I’ve also used Ulysses or even Google Docs, though I don’t recommend the latter for intensive novel development.

Consider your needs. Are you drafting a shorter work? Is this your first time writing? Word or Docs will probably do the trick.

If you are experienced, are working on a complex project with lots of characters and researchers, and need a way to handle revisions, investigate novelist-specific software. Pick one, learn it, get to work. Stop playing with buttons.

10. Consider tools that work with your method, not someone else’s.

I’m more of a plotter versus a pantser, which means I plan my books in advance. The traditional bullet-point outlines we learned in school are one option. However, they lack the flexibility a creative project demands. I’ve good success with mind mapping software. I’ve used MindNode in the past but generally stick to Scapple, the sister product to Scriv.

If you’re a pantser, you don’t need to bother with outlining tools until revision.

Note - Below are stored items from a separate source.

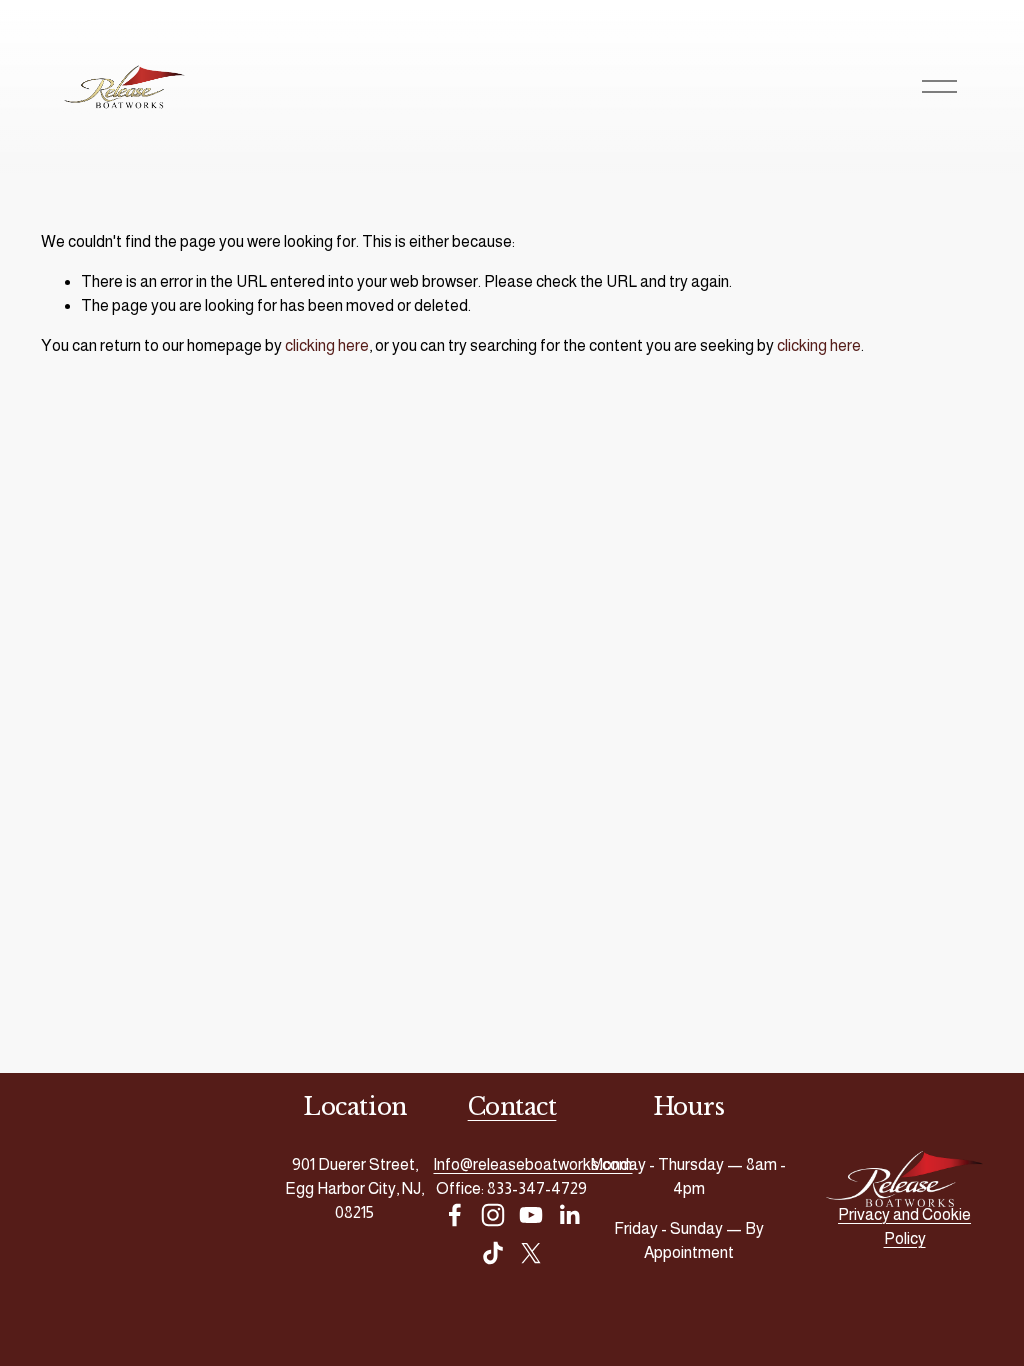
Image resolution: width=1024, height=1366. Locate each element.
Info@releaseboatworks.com (532, 1164)
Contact (512, 1106)
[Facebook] (455, 1215)
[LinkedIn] (569, 1215)
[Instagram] (493, 1215)
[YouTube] (531, 1215)
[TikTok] (493, 1253)
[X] (531, 1253)
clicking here (327, 345)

You need basic things to catch all your brain-dumps. Google Keep, Google Docs, blank files in Scriv, a notebook, sticky notes, drawing paper…your mind is frenzied and chaotic. Work with that. Embrace the mess. Capture ideas as they come.

11. Bring others into your book’s community.

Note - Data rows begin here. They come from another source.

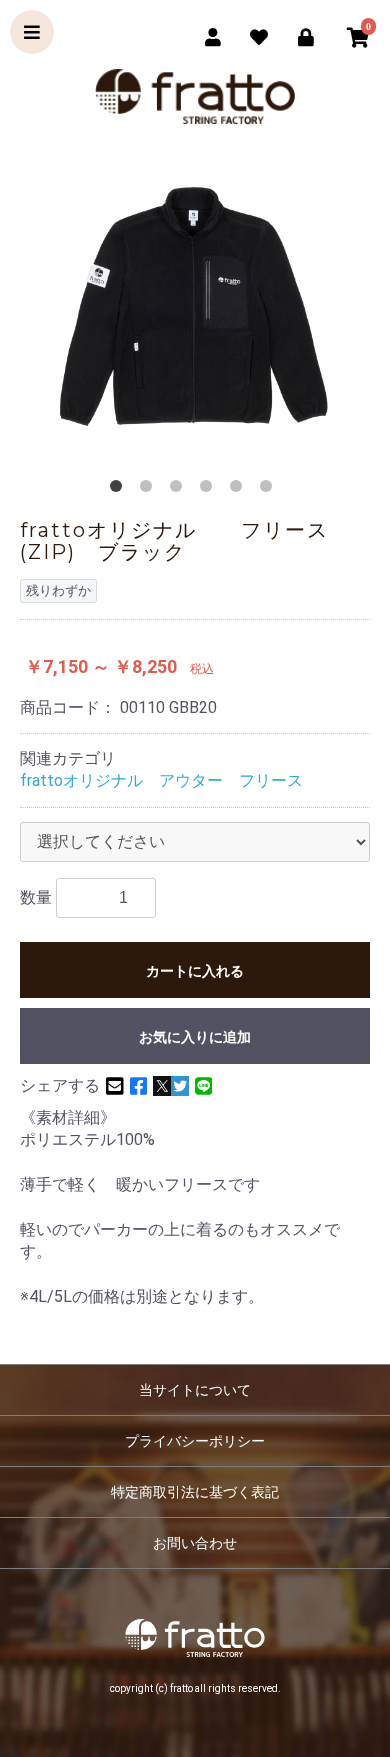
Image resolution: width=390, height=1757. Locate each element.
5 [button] (240, 490)
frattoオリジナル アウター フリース (161, 780)
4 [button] (210, 490)
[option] (195, 310)
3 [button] (180, 490)
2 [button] (150, 490)
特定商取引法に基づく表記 (195, 1492)
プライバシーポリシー (195, 1441)
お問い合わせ (195, 1543)
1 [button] (120, 490)
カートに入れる (195, 971)
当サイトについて (195, 1390)
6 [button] (270, 490)
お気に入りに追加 (195, 1037)
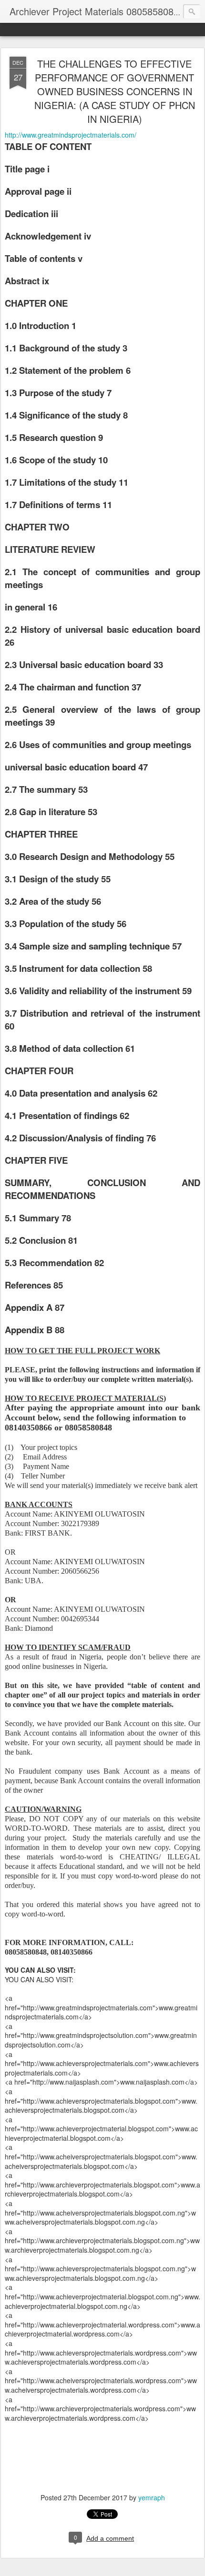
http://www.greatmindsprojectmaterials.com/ (70, 135)
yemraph (151, 2497)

Do not: Post obnoxiously false-humble things seeking praise or validation.

Do: Share bits of actual content worth sharing.

I do this on Twitter (and Instagram, to a lesser extend). I like to participate in #1LineWed (a screenshot of some text lines from your book) and the now-defunct #ThursdayAesthetic (a photo collage according to a theme announced several days earlier by the hashtag’s creators). This introduces your work to others and might help build an interested audience. Maybe even beta readers for later!

Engage with other creators to expand your own network and learn from what they are doing. Cultivate a relationship. Don’t monopolize the conversation about your book alone.

12. Be real with yourself about the difference between networking and wasting time.

Community is good. Procrastination is not.

Don’t let your networking efforts take precedent over writing the actual book. I use Twittimer to schedule one to two months of #1LineWed tweets in advance so that I don’t have to babysit it every week. There are other services that do this too, some across multiple platforms.

13. Tap your other skills to build a brand.

If you’re an artist, o how blessed thou art, you multi-talented soul. Teach me your ways.

We live with an image-oriented internet. Draw your characters, your setting, anything. I’m (tragically) not an artist, so I build my brand with a Twitter presence and blog. Whatever other skills you have at your disposal, find a way to use them for your book brand.

Again, don’t let this distract from the real work of drafting. Especially if you are a pre-published author, your biggest task is to finish the first book and get published so you have a credible spot at the table.

14. Don’t forget to read.

Reading is the oil that lubricates the writing engine.

If I go too long without reading, I question everything. My ability to form sentences. My word choices. My basic understanding of the English language. It’s not pretty.

Read within your genre and target audience. Occasionally read outside your genre and target audience just to keep your creative landscape fresh.

15. Think of your rough draft as actual shorthand.

This is my newest revelation.

I think we are so desperate to prove we can do this “get a book published for the first time thing,” we don’t give ourselves the freedom to right proper rough drafts.

Proper rough drafts SUCK. They are riddled with inconsistencies, gaping plot holes, terrible description, flat dialogue, and embarrassing tags. This is not your writing. This is a collection of crappy words on a page you will then mold into writing during revision. After you make sure the crappy words generally tell the story you’re trying to tell.

Turn off spell check. Silence your inner critic. Get words on the screen. That really is enough for a rough draft.